§ Lista de atividades:
A) Passe para inglês esta frase do texto sobre Nascimento Rodrigues: "As nossas diferentes opções partidárias nunca nos impediram de partilharmos a enorme importância de se consensualizarem desígnios nacionais comuns e do que representa a lusofonia."
B) Prossiga o texto sobre Nascimento Rodrigues a partir do ponto em que termina.

Tive o privilégio de, ao ser seu amigo, e de sempre me cumprimentar com um sorriso largo invocando um termo angolano de um povo bantu, o ouvir falar muito sobre o que pensava desse rumo, e ainda sobre a necessidade de termos de saber alargar a base da consensualização estratégica de desígnios nacionais, para além da transitoriedade dos governos, o que persistimos em não querer ver, com as consequências que hoje estão à vista de todos.
Neste momento, aqui e agora, face à dimensão dos problemas que se deparam como povo e como país esta parece-me dever ser a essência do que lhe deve ser imputado como pensador mas também como homem de acção.

As nossas diferentes opções partidárias nunca nos impediram de partilharmos a enorme importância de se consensualizarem desígnios nacionais comuns e do que representa a lusofonia.
Os cargos e lugares por onde Nascimento Rodrigues serviu foram instrumentos de uma vida coerente, forjada em ideias claras que tiveram sempre por base o serviço ao bem comum objectivo que efectiva e racionalmente nunca abandonou – repito porque nunca é demais – a ideia de um Portugal moderno e eficiente e de progresso solidário, suportado numa concepção universalista e tolerante.

§ Dados de origem:
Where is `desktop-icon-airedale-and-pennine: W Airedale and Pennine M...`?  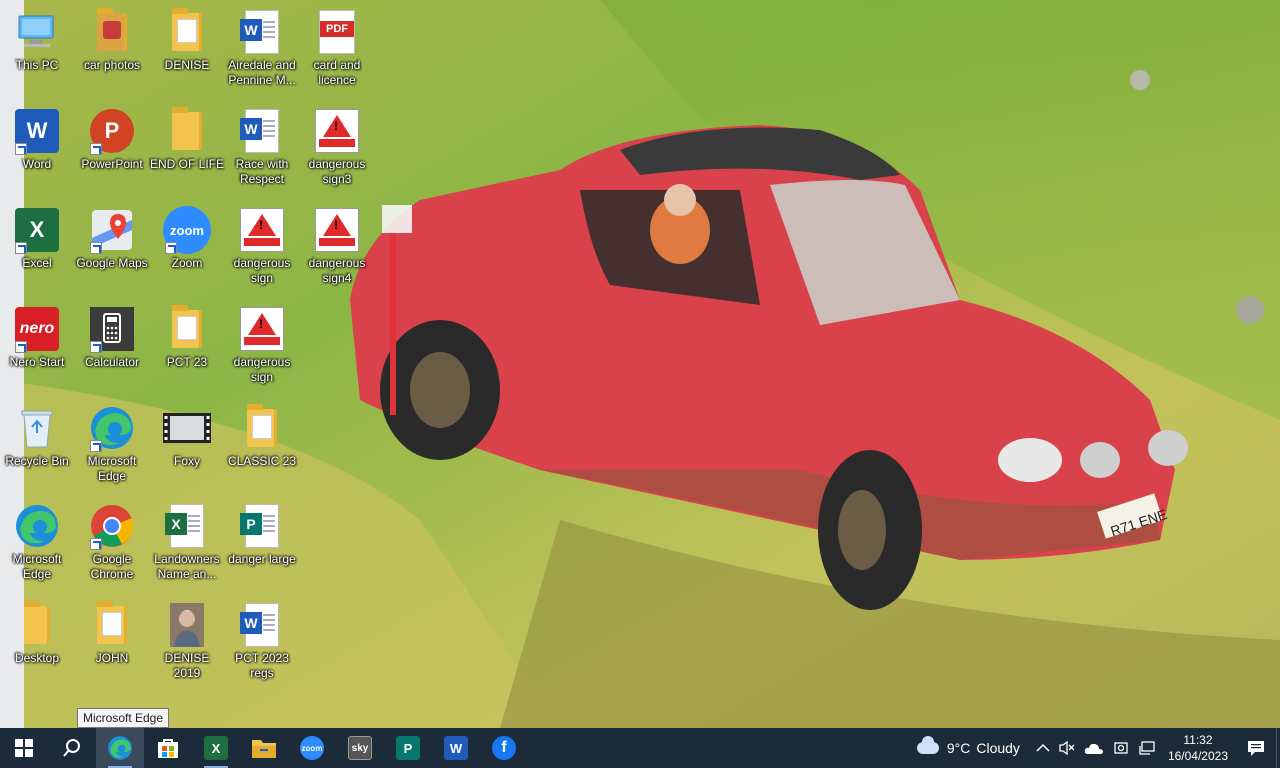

§ Respostas numeradas:
A) Our differing party choices never kept us from sharing a sense of the enormous importance of reaching consensus on common national goals and of what the Lusophone world represents.

B)
Face à magnitude dos desafios que hoje se deparam e que não poderemos deixar de ultrapassar, esta homenagem pode e deve ser também um momento de reflexão para todos sobre a necessidade de, na nossa terra fazer prevalecer o político sobre o económico como também o homenageado defendia.

Para o efeito é muito útil e proveitoso que vejamos, ouçamos e leiamos o ouvidor do Kimbo no blogue com o mesmo nome. É o maior tributo que lhe podemos prestar. Bem haja à sua família por o ter preservado e a quem cumprimento com muito respeito,
Muito Obrigado.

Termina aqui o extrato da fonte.